Modifier ces habitudes, ce n’est pas toujours facile, d’autant plus s’il y a une fratrie. Et surtout, ça demande un peu d’investissement ! « Il faut que ce soit une démarche familiale », pose d’emblée l’expert. Ainsi, la présence des parents est indispensable lorsque l’enfant est en contact avec des écrans car l’enfant doit toujours être accompagné dans ses découvertes. Avant 3 ans, mieux vaut limiter le plus possible l’usage des écrans, voire complètement les écarter. Si votre enfant est déjà en contact avec des écrans, réduisez progressivement les temps de connexion et à la place, proposez-lui d’autres activités : favoriser les jeux de construction, les activités artistiques (dessin, peinture…), regarder un livre, visiter un parc animalier ou de loisirs, aller à un spectacle pour petits… A des âges précoces (entre 3 et 6 ans), l’addictologue conseille de ne pas laisser l’enfant seul avec ces nouvelles technologies et de respecter des durées d’usage courtes. Jusqu’à 10 ans, « vérifiez comment l’enfant utilise le numérique : échangez avec lui sur ce qu’il voit, ce qu’il y fait, ce qu’il y trouve, ce que cela lui procure et comment il le perçoit », conseille-t-il, « Internet et plus généralement le numérique est un pays nouveau pour l’enfant : on ne laisse pas son enfant le découvrir tout seul sans l’accompagner et sans le prévenir des règles de bonne conduite et des éventuelles dérives ». Et surtout, les parents doivent donner l’exemple, donc ne pas être scotchés en permanence à leur smartphone ou allumer la télé dès qu’ils ont un moment de libre. Par ailleurs, les écrans n’ont pas leur place au moment des repas ou dans la chambre. En somme, évitez que la connexion au numérique « ne puisse déboucher sur un usage excessif et n’empiète sur le lien familial », conclut l’expert. Et si malgré votre vigilance, l’usage des écrans reste toujours très problématique ou que votre enfant présente un retard de langage, une grande anxiété, un désintérêt total pour d’autres activités, s’isole constamment dans sa chambre et demeure obsédé par les écrans, n’hésitez pas à l’emmener voir un psychologue qui pourra désamorcer la situation et mettre en place de nouvelles pratiques.

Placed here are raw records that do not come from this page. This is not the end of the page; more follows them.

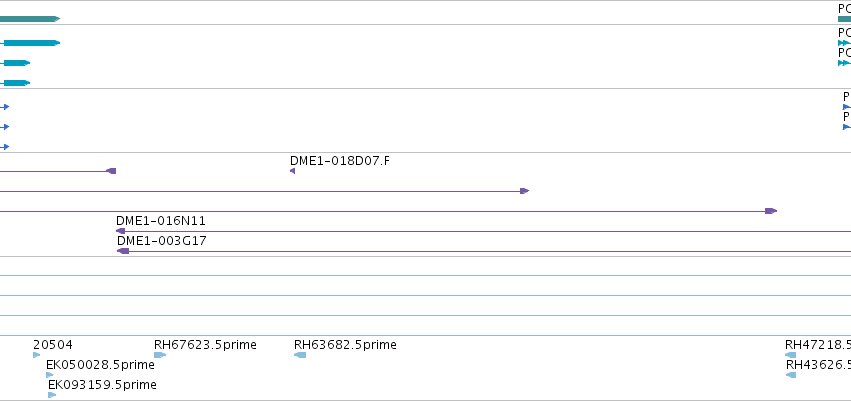Click the RH47218 EST glyph
The image size is (851, 401).
(x=791, y=355)
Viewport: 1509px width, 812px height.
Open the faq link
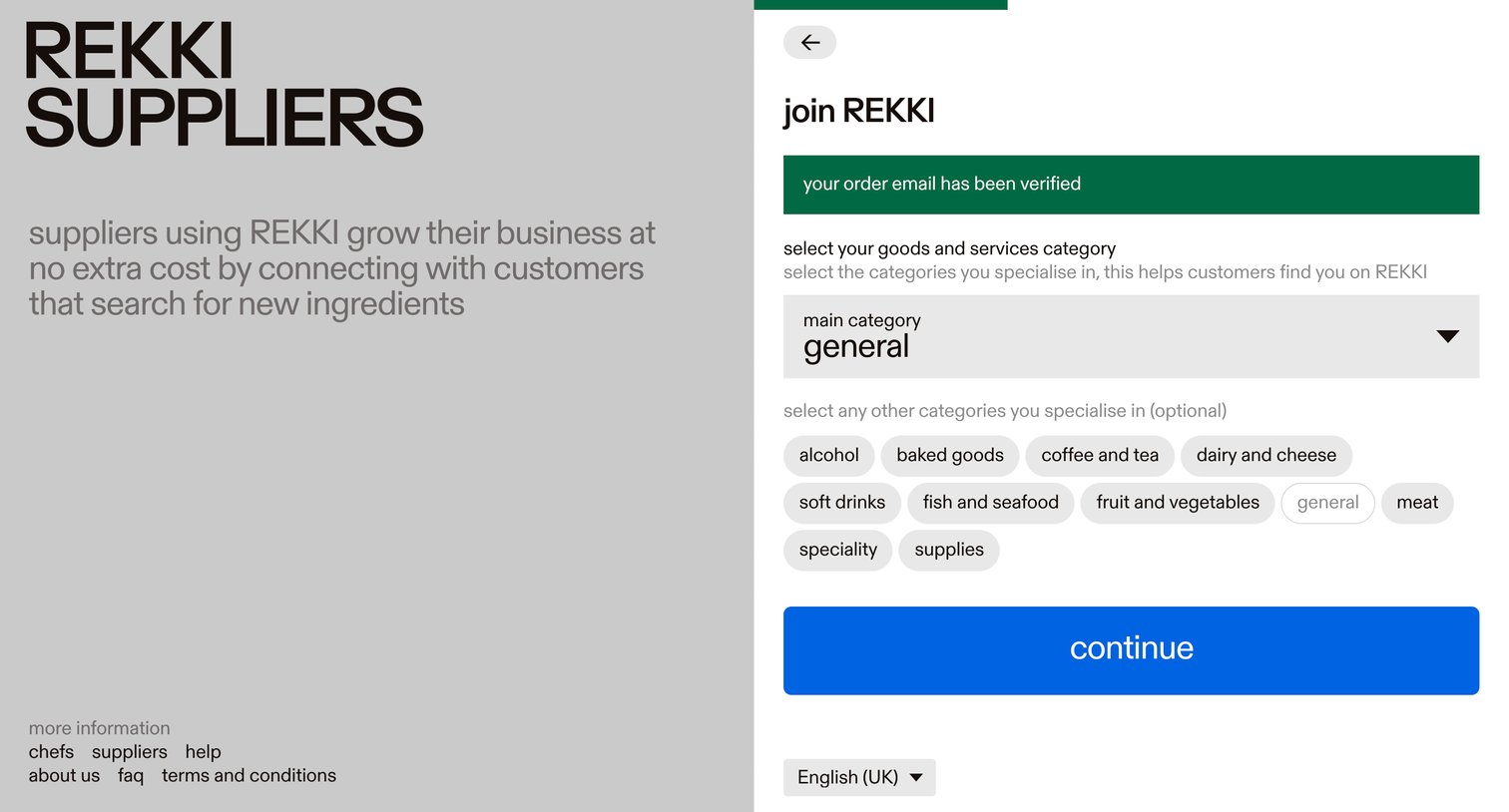[x=131, y=776]

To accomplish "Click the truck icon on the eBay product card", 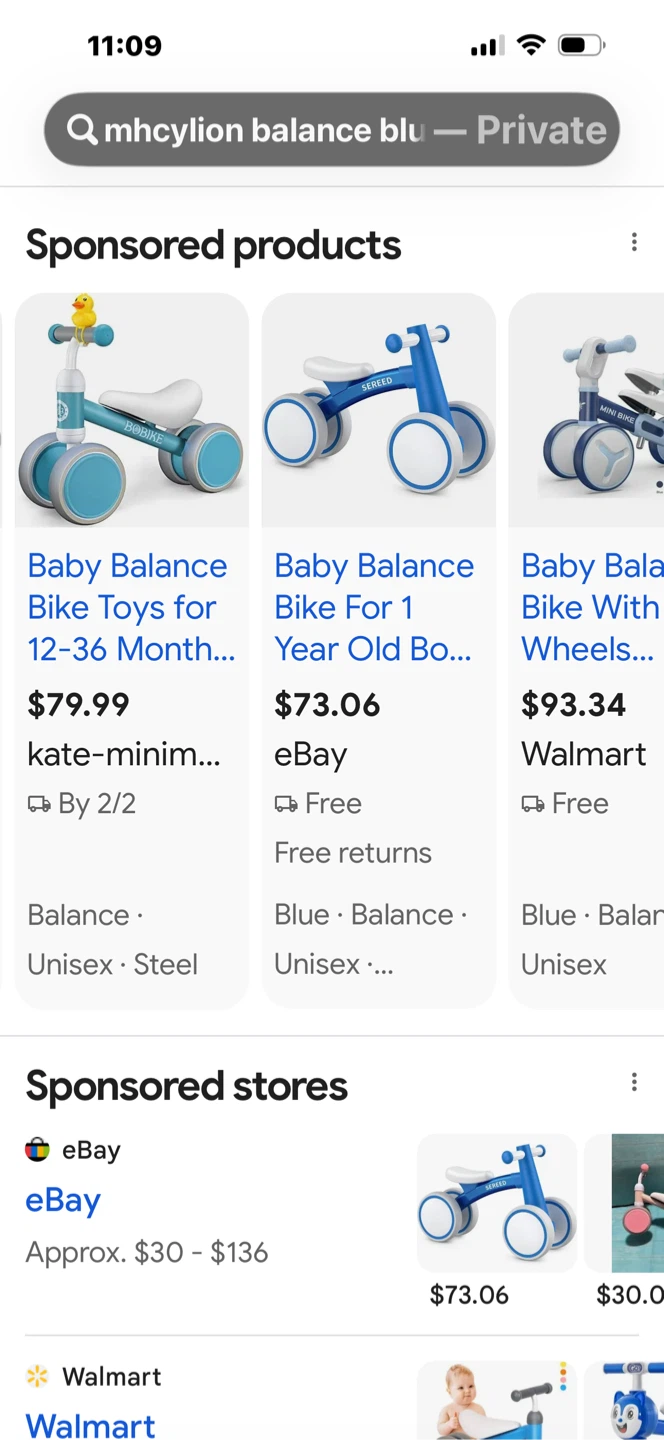I will point(286,804).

Ce livre, écrit par le Dr William Lowenstein et le Dr Laurent Karila, s’adresse aux parents d’enfants ou d’ados qui veulent comprendre les origines et les mécanismes des addictions. Il fait le point sur les nouveaux comportements addictifs, notamment à propos des écrans, les approches actuelles des traitements, mais aussi sur les plans de prévention encore trop peu exploités. Tous addicts, et après ? Aux éditions Flammarion.
Les jeux vidéo, l’objet d’une véritable addiction ? En juin 2018, l’Organisation Mondiale de la Santé a reconnu l’addiction aux jeux vidéo comme étant une pathologie, au même titre que l’addiction aux drogues dures ou aux jeux d’argent. Le « trouble du jeu vidéo » a donc intégré la 11e version de la Classification internationale des maladies (CIM, en anglais ICD), qui a fait, pour la première fois depuis 1990, l’objet d’une mise à jour.